About this task: Give back exactly the lines from the "You are a computer-use" line to the final line of the records, and only those, minus any pictures.

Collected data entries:
* * * * *
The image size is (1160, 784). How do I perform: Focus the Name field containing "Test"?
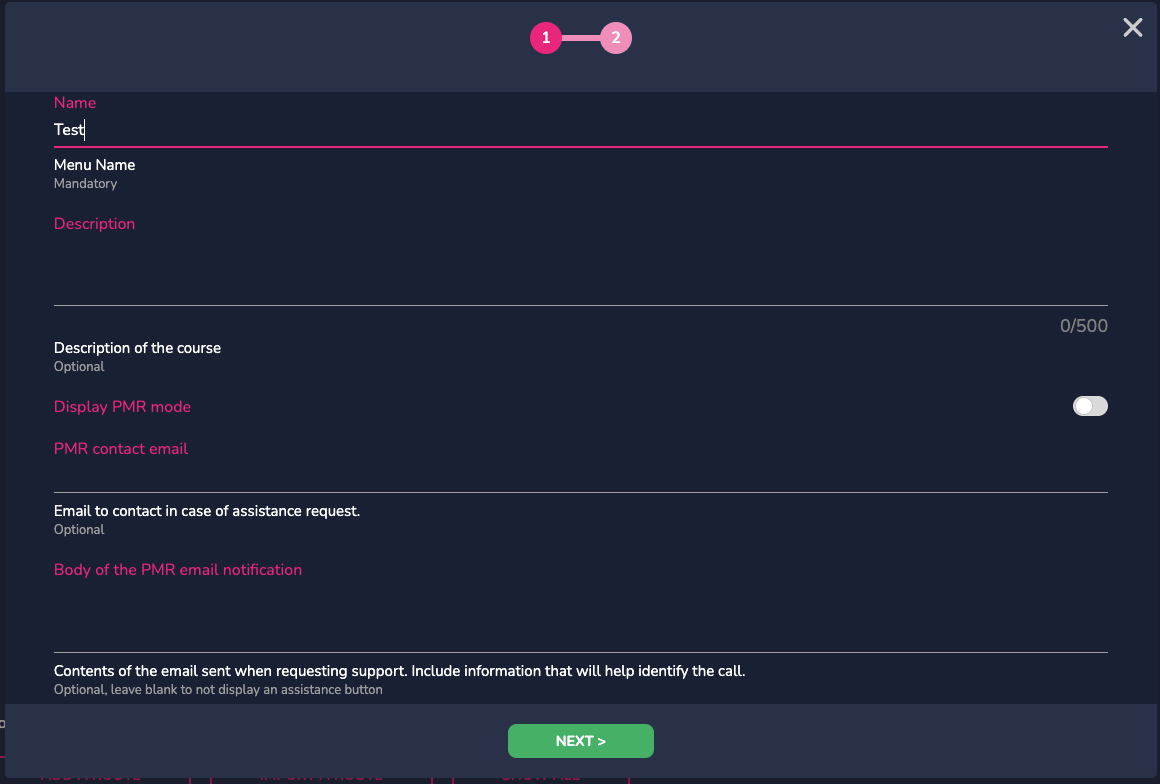(580, 130)
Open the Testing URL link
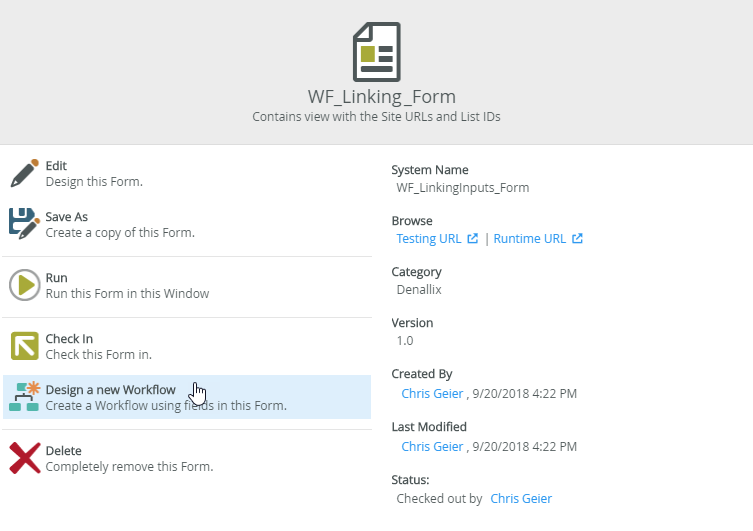 (x=429, y=239)
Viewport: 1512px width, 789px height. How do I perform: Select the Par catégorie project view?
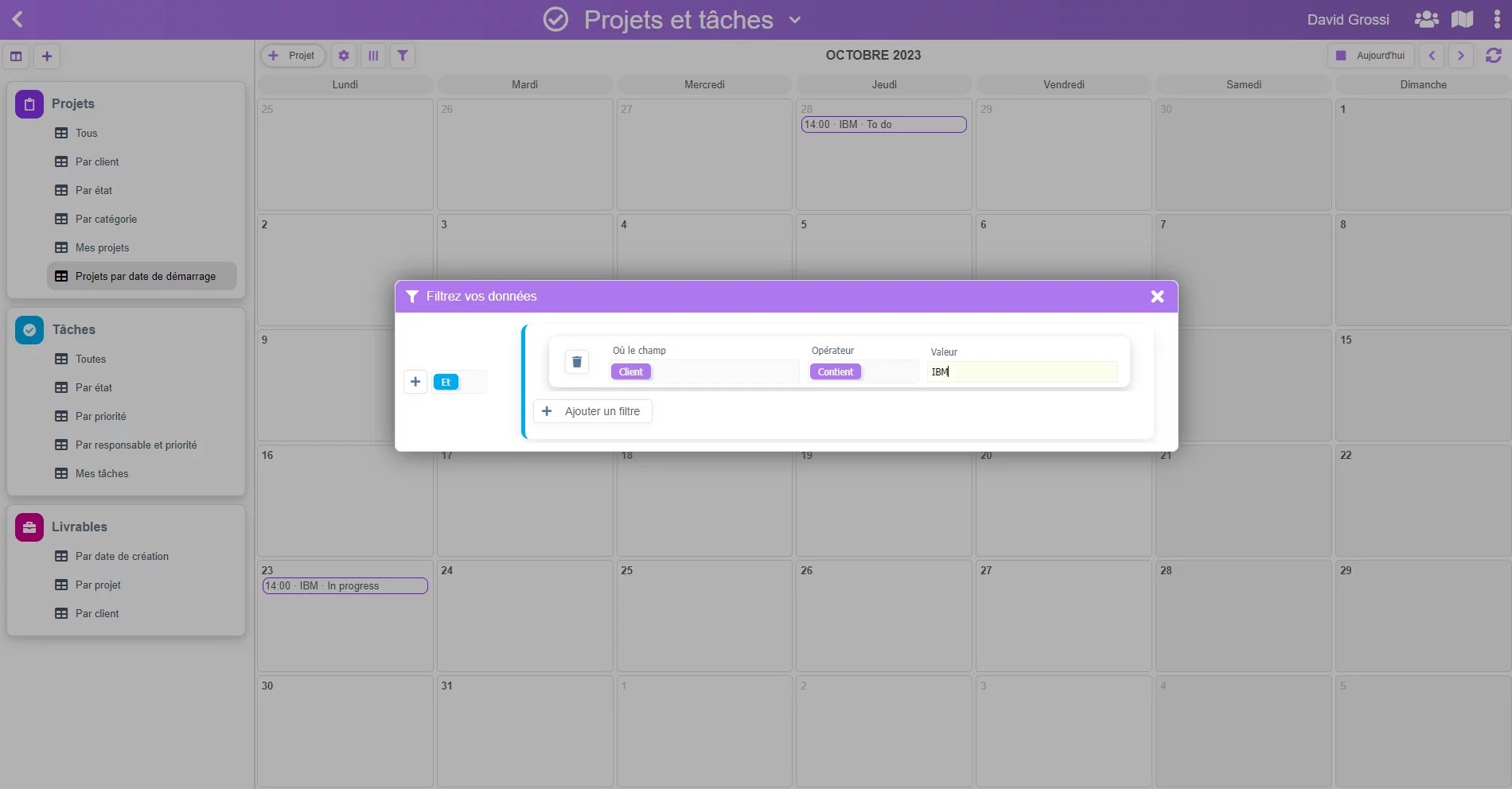pyautogui.click(x=106, y=219)
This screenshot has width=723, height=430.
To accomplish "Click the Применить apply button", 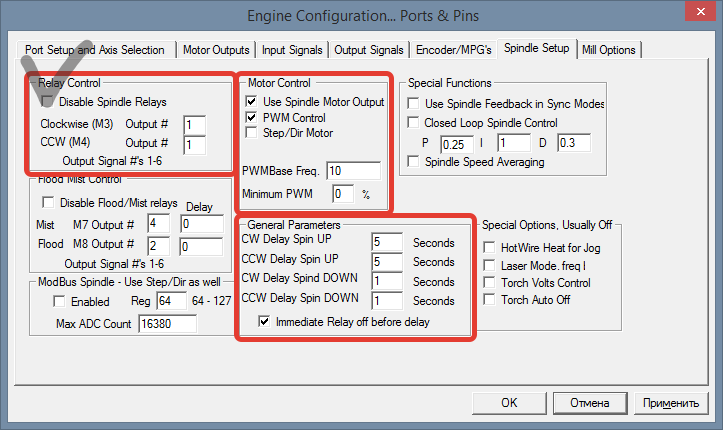I will pos(670,403).
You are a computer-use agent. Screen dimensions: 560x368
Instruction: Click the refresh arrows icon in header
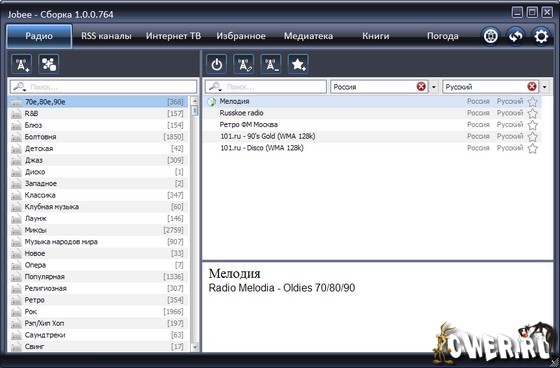point(516,36)
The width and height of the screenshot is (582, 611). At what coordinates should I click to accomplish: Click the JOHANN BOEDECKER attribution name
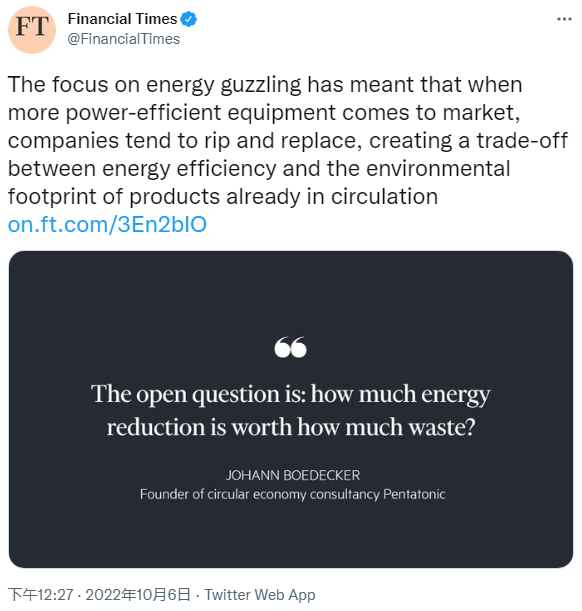293,475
* * * * *
Your response:
You are a computer-use agent. Screen dimensions: 560x368
Instruction: Click the refresh arrows icon in header
point(516,36)
The width and height of the screenshot is (582, 611). At what coordinates should I click to accomplish: Click the JOHANN BOEDECKER attribution name
293,475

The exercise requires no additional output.